Un coleccionable sobre la historia del Deportivo, editado por el diario Marca en 1993, dedicó una pieza a los años dorados del Karbo y destacó la importancia de tres jugadoras: Geli, Inma Castañón (incorporación estrella asturiana y, posteriormente, profesora en esa misma escuela) y Lis Franco (conocida periodista local e hija del delantero centro argentino Rafael Franco, integrante de la mítica Orquesta Canaro deportivista), por su papel de “baluarte defensivo, cerebro en el medio campo y efectividad de cara al gol, respectivamente”.

Otras dos futbolistas del Karbo, Encarna y Rory, acompañaban a las tres anteriores el 5 de febrero de 1983 en el grupo de 16 jugadoras convocadas para representar a la selección española que se disponía a debutar oficialmente contra Portugal en A Guarda. Una nota de prensa de la agencia Colpisa, publicada aquel día en numerosos periódicos, apuntó que “en dos años de reconocimiento oficial” se habían alcanzado “mil licencias” en España.
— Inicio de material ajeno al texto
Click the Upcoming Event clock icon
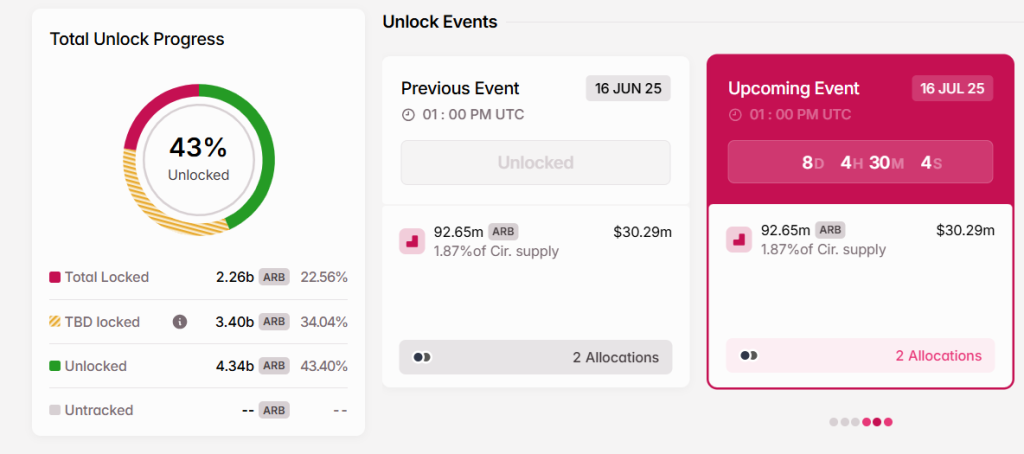Viewport: 1024px width, 454px height. (735, 115)
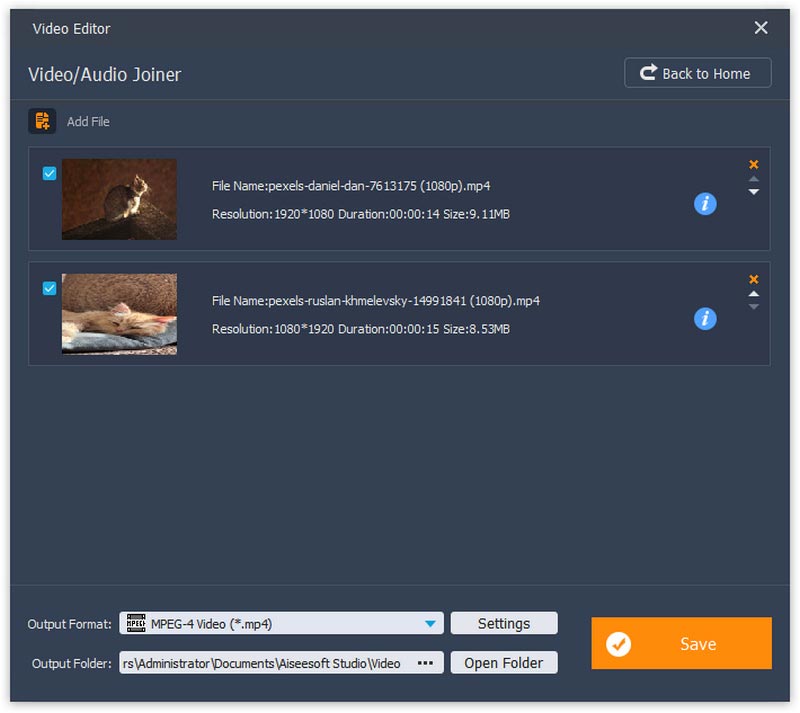Viewport: 800px width, 713px height.
Task: Open info for pexels-ruslan-khmelevsky video
Action: [705, 318]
Ese mismo artículo ofrecía una panorámica de la situación a nivel europeo: “El incipiente fútbol femenino español está muy lejos del que ya se practica en otros países, especialmente los nórdicos, junto con Alemania, Inglaterra, Francia e Italia”. En el texto se añade que “en Alemania, por ejemplo, el número de licencias femeninas asciende a unas 80.000”. Allí, precisamente, había impartido clases de español Carmen Borrego durante varios cursos.

Nuevos campeonatos y proezas de ensueño

El Karbo Club de Fútbol sobresalía ya como decano y abanderado del fútbol femenino, un estatus puesto de relieve gracias a su participación en competiciones de prestigio internacional. Una información de la agencia EFE, difundida a finales de octubre de 1979, señalaba que el Karbo “ha sido invitado a participar en el Torneo de las Diez Naciones, que se disputará en el próximo mes de mayo en Orleans”, pero ponía en duda que acudiese a la cita “a consecuencia de la falta de subvenciones”. “El año pasado”, indicaba el artículo, “las jugadoras se vieron obligadas a aportar 250.000 pesetas”, de modo que confirmaron su asistencia y rozaron el pase a la final.
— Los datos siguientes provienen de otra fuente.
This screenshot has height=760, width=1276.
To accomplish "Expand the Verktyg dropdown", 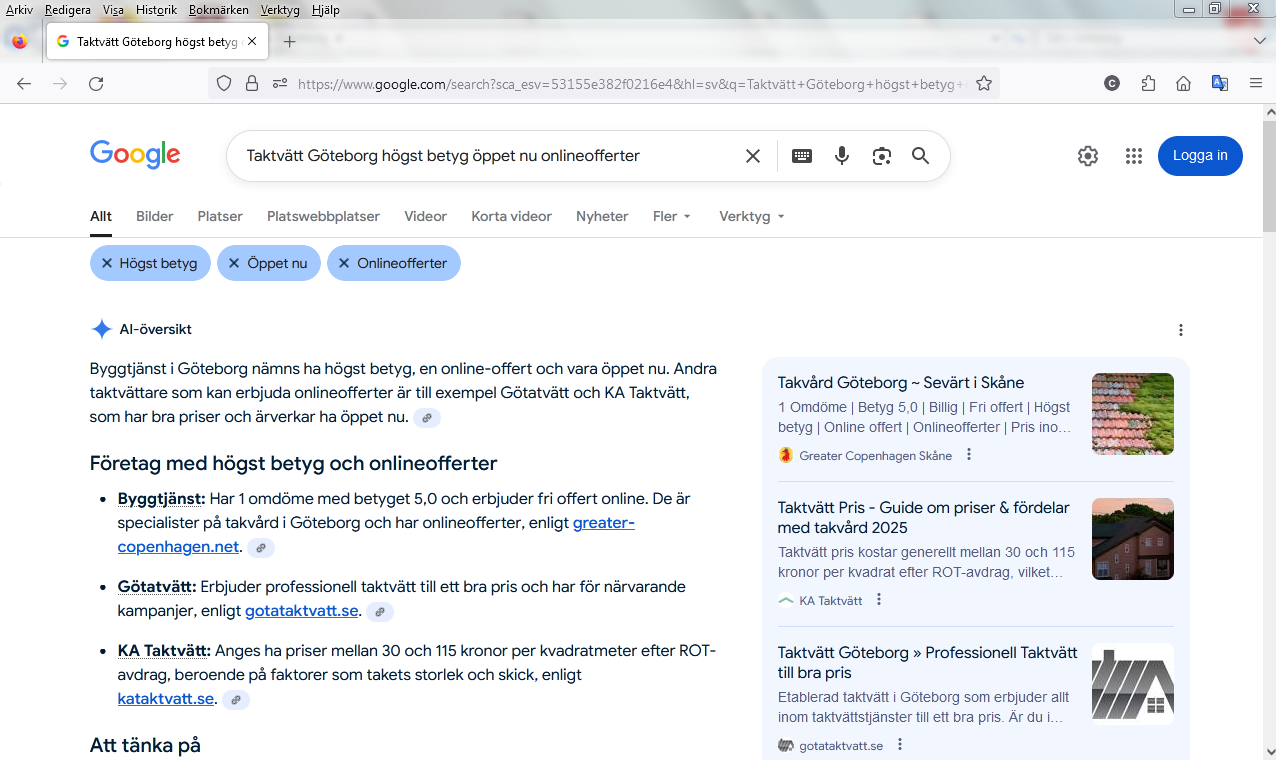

Las herculinas celebraron la conquista del primer campeonato entre clubes de toda España en 1981 al levantar la oficiosa Copa Reina Sofía en Tarragona y repitieron éxito dos años más tarde, en Getafe, al superar a todas sus adversarias en la primera edición de la ya oficial Copa de la Reina.

El Karbo se integró definitivamente en el Deportivo a comienzos de 1984 y disputó en Riazor, ante unas 5 000 personas, el partido de ida de la final de una nueva edición de la Copa. La vuelta, ante el conjunto local, en el icónico y desaparecido estadio donostiarra de Atocha, congregó a casi 7.000 aficionados. Las coruñesas obtuvieron nuevamente el triunfo en el balance global. A ello se unieron torneos gallegos de la regularidad en los que registraron estadísticas de verdadero escándalo.

Antonio Álvarez, 'Quinocho', se ocupó de la dirección técnica del equipo en 1985 y el Karbo Deportivo agregó a sus vitrinas la Copa de esa temporada, pero el proyecto sufrió después una rápida decadencia y no gozó de continuidad a partir de 1988, año en que comenzó a disputarse la Liga femenina de fútbol que tanto debe al impulso de un centro de enseñanza ubicado todavía en Os Mallos. Su legado resplandece con el auge del fútbol femenino en la actualidad. Ahora, más que nunca, Karbo campeón.